Department of Neurology, Sun Yat-Sen Memorial Hospital, Sun Yat-Sen University, Guangzhou, China.
The Fourth Affiliated Hospital of Guangzhou Medical University, Guangzhou, China.
Mol Neurobiol. 2022 Dec;59(12):7075-7094. doi: 10.1007/s12035-022-03008-w. Epub 2022 Sep 9.
Excessive alcohol consumption can lead to alterations in brain structure and function, even causing irreversible learning and memory disorders. The hippocampus is one of the most sensitive areas to alcohol neurotoxicity in the brain. Accumulating evidence indicates that mitochondrial dysfunction contributes to alcohol neurotoxicity. However, little is known about the underlying molecular mechanisms. In this study, we found that chronic exposure to ethanol caused abnormal mitochondrial fission/fusion and morphology by activating the mitochondrial fission protein dynamin-related protein 1 (Drp1) and upregulating Drp1 receptors, such as fission protein 1 (Fis1), mitochondrial dynamics protein of 49 kDa (Mid49), and mitochondrial fission factor (Mff), combined with decreasing optic atrophy 1 (Opa1) and mitochondrial fusion protein mitofusin 1 (Mfn1) levels. In addition, mitochondrial division inhibitor 1 (mdivi-1) abrogated ethanol-induced mitochondrial dysfunction and improved hippocampal synapses and cognitive function in ethanol-exposed mice. Chronic ethanol exposure also resulted in cyclin-dependent kinase 5 (Cdk5) overactivation, as shown by the increase in the levels of Cdk5 and its activator P25 in the hippocampus. Furthermore, a Cdk5/P25 inhibitor (roscovitine) or Cdk5 knockdown using small interfering RNA (LVi-Cdk5) exerted neuroprotection by inhibiting abnormal mitochondrial fission through Drp1 phosphorylation at Ser616 and mitochondrial translocation after chronic ethanol exposure. Taken together, the present study demonstrated that inhibition of aberrant Cdk5 activation attenuates hippocampal neuron injury and cognitive deficits induced by chronic exposure to ethanol through Drp1-mediated mitochondrial fission and mitochondrial dysfunction. Interfering with this pathway might serve as a potential therapeutic approach to prevent ethanol-induced neurotoxicity in the brain.

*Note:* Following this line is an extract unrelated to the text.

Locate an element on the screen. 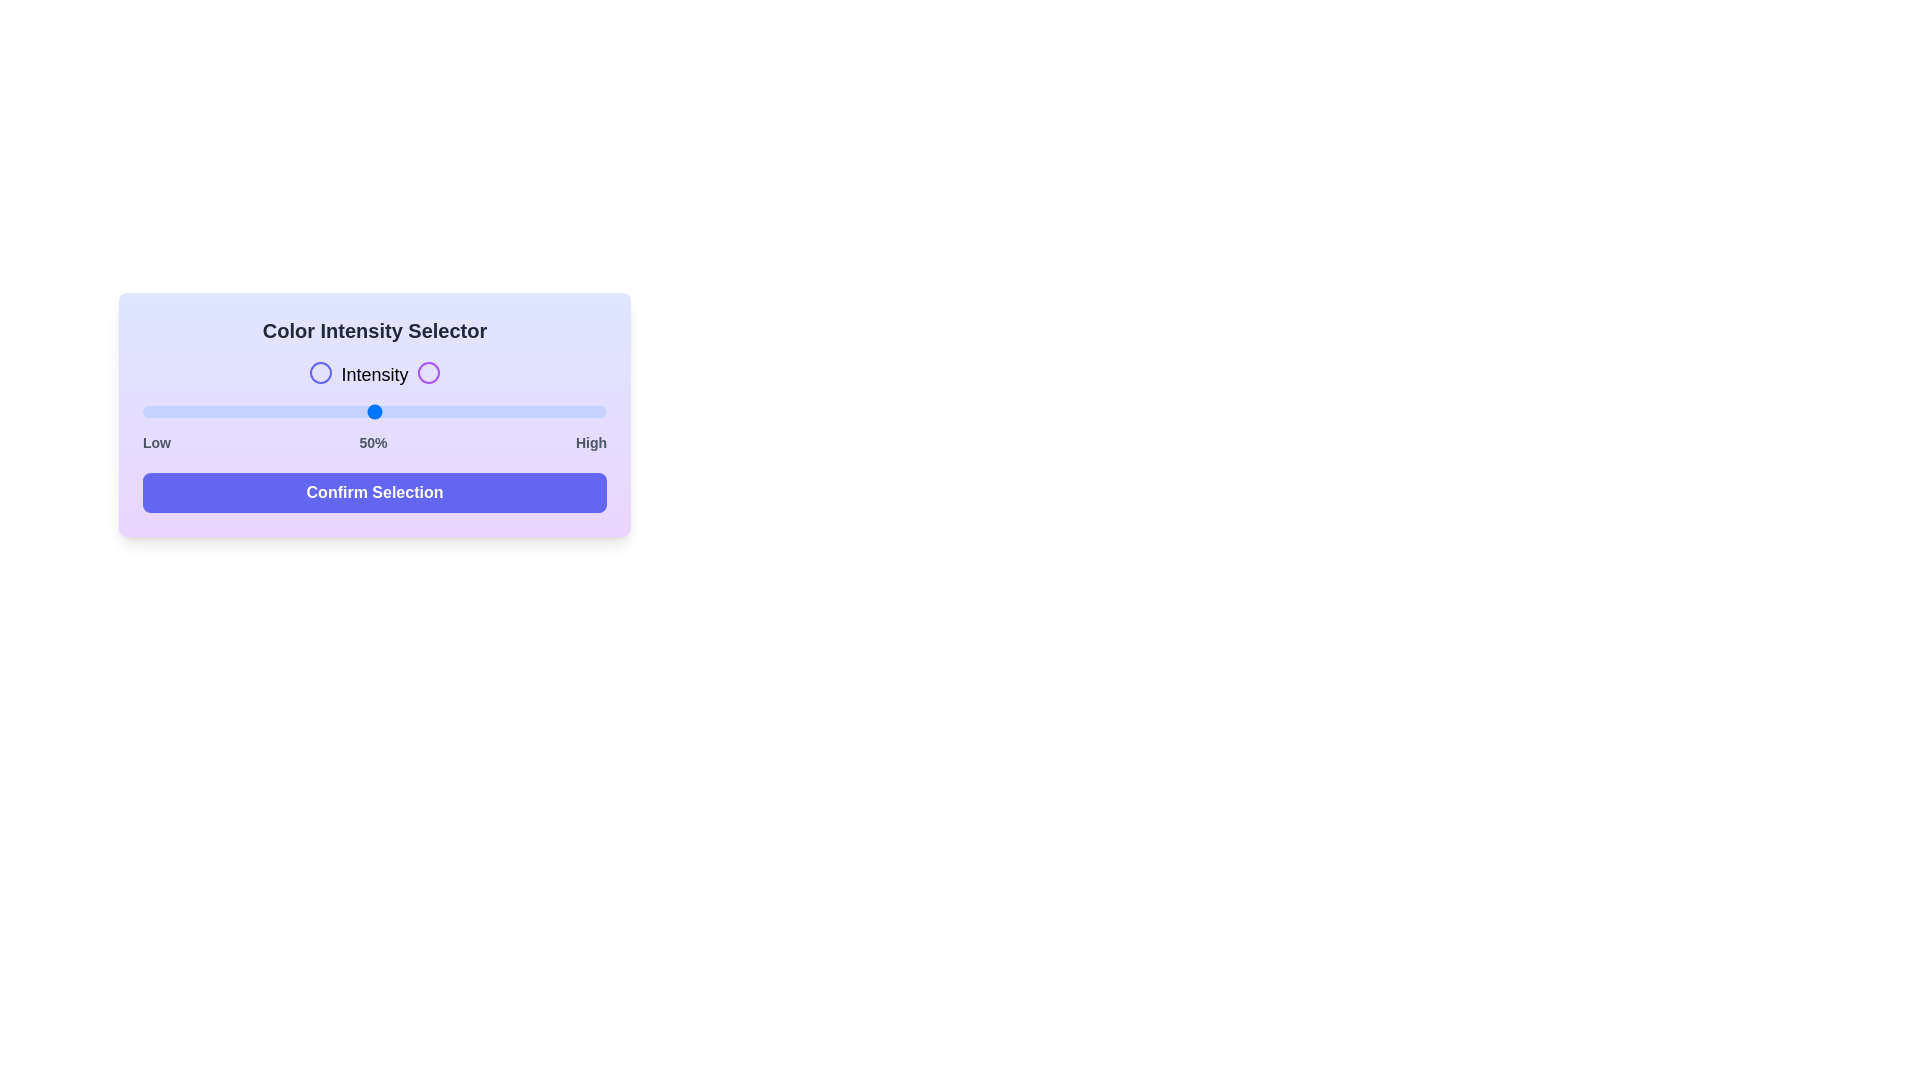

过量饮酒会导致大脑结构和功能发生改变,甚至引起不可逆转的学习和记忆障碍。海马体是大脑中对酒精神经毒性最敏感的区域之一。越来越多的证据表明,线粒体功能障碍与酒精神经毒性有关。然而,关于其潜在的分子机制知之甚少。在这项研究中,我们发现慢性乙醇暴露通过激活线粒体裂变蛋白 dynamin-related protein 1(Drp1)并上调 Drp1 受体,如裂变蛋白 1(Fis1)、线粒体动力学蛋白 49 kDa(Mid49)和线粒体裂变因子(Mff),导致异常的线粒体裂变/融合和形态,同时降低视神经萎缩 1(Opa1)和线粒体融合蛋白 mitofusin 1(Mfn1)的水平,从而导致异常的线粒体裂变/融合和形态。此外,线粒体分裂抑制剂 1(mdivi-1)可阻断乙醇诱导的线粒体功能障碍,并改善乙醇暴露小鼠的海马突触和认知功能。慢性乙醇暴露还导致周期蛋白依赖性激酶 5(Cdk5)过度激活,表现为海马体中 Cdk5 及其激活剂 P25 水平的增加。此外,使用 Cdk5/P25 抑制剂(roscovitine)或小干扰 RNA(LVi-Cdk5)敲低 Cdk5 可通过抑制 Cdk5 磷酸化 Drp1 第 616 位丝氨酸和慢性乙醇暴露后的线粒体易位来发挥神经保护作用,从而抑制异常的线粒体裂变。总之,本研究表明,抑制异常的 Cdk5 激活可通过 Drp1 介导的线粒体裂变和线粒体功能障碍来减轻慢性乙醇暴露引起的海马神经元损伤和认知缺陷。干扰这条通路可能成为预防大脑中乙醇诱导的神经毒性的一种潜在治疗方法。